===== Information supplied =====
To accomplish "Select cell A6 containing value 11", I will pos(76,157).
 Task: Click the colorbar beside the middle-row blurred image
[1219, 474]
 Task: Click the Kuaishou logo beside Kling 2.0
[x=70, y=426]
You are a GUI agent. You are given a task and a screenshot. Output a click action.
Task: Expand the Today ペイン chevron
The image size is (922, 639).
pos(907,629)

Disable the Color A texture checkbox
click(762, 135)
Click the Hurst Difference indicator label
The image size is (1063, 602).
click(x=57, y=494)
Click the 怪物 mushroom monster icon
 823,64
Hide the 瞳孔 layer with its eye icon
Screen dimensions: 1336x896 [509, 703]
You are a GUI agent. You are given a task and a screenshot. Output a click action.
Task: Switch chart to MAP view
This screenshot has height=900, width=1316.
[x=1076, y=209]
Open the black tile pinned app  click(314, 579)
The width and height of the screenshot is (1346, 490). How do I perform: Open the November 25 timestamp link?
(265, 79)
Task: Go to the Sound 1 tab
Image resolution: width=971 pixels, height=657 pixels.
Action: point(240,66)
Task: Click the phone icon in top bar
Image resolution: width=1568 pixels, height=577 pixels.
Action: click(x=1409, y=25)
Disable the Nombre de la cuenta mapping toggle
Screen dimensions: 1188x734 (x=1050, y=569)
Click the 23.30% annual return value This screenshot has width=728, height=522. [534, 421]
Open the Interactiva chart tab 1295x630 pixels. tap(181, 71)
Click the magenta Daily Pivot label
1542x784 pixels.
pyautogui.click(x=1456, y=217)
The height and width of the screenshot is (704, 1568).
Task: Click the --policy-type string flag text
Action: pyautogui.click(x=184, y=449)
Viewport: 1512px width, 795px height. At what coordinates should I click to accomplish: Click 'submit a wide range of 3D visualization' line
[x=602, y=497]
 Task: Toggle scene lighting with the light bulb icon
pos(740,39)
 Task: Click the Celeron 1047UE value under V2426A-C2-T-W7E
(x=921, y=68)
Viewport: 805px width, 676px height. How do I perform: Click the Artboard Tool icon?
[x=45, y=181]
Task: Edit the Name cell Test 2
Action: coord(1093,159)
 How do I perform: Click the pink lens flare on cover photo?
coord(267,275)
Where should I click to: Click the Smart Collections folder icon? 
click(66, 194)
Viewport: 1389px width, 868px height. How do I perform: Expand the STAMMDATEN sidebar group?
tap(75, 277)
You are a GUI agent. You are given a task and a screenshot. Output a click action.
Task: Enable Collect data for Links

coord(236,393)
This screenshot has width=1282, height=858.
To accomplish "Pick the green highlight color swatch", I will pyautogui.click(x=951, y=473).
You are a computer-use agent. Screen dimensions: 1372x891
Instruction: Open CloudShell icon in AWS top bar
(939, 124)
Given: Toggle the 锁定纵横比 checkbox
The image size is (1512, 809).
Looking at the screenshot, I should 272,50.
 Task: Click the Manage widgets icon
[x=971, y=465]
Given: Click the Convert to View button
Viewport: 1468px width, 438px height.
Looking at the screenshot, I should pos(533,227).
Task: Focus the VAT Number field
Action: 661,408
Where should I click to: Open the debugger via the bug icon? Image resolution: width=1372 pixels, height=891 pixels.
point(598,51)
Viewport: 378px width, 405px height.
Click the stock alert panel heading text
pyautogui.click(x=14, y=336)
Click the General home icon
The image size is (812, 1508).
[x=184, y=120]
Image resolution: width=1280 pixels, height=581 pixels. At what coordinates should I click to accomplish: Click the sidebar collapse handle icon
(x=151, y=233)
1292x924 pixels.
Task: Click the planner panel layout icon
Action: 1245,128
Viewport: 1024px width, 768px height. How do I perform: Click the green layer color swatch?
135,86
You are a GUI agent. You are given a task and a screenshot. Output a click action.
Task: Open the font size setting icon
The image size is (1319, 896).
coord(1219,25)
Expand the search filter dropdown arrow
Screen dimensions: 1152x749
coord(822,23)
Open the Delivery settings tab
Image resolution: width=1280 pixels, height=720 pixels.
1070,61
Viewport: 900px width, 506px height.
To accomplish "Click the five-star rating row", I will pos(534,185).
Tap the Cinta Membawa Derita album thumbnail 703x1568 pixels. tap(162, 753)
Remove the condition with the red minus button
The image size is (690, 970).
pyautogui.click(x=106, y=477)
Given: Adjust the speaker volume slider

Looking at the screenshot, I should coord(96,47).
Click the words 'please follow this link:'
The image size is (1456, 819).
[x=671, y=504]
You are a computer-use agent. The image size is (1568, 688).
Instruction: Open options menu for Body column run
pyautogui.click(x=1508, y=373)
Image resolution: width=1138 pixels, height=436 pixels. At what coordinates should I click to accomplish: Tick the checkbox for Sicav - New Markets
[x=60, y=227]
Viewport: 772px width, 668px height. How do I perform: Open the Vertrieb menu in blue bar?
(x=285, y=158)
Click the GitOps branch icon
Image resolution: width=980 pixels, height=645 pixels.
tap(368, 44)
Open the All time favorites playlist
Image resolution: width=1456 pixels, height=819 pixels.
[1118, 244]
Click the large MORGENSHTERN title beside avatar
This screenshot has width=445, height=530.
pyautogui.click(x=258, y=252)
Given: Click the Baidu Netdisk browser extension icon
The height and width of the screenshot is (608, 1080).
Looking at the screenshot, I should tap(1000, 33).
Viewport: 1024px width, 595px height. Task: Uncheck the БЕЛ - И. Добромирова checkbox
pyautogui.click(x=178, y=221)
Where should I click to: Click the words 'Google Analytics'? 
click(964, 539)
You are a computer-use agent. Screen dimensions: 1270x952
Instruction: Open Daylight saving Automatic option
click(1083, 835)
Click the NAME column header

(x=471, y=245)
=====
Set task => Format the lines of the data starting at the line containing "Viewport: 1512px width, 795px" and ending at the line containing "pos(740,39)" as a JSON list of strings, one string per line, leaving out blank lines.

Reply =>
[
  "Viewport: 1512px width, 795px height. At what coordinates should I click to accomplish: Click 'submit a wide range of 3D visualization' line",
  "[x=602, y=497]",
  " Task: Toggle scene lighting with the light bulb icon",
  "pos(740,39)"
]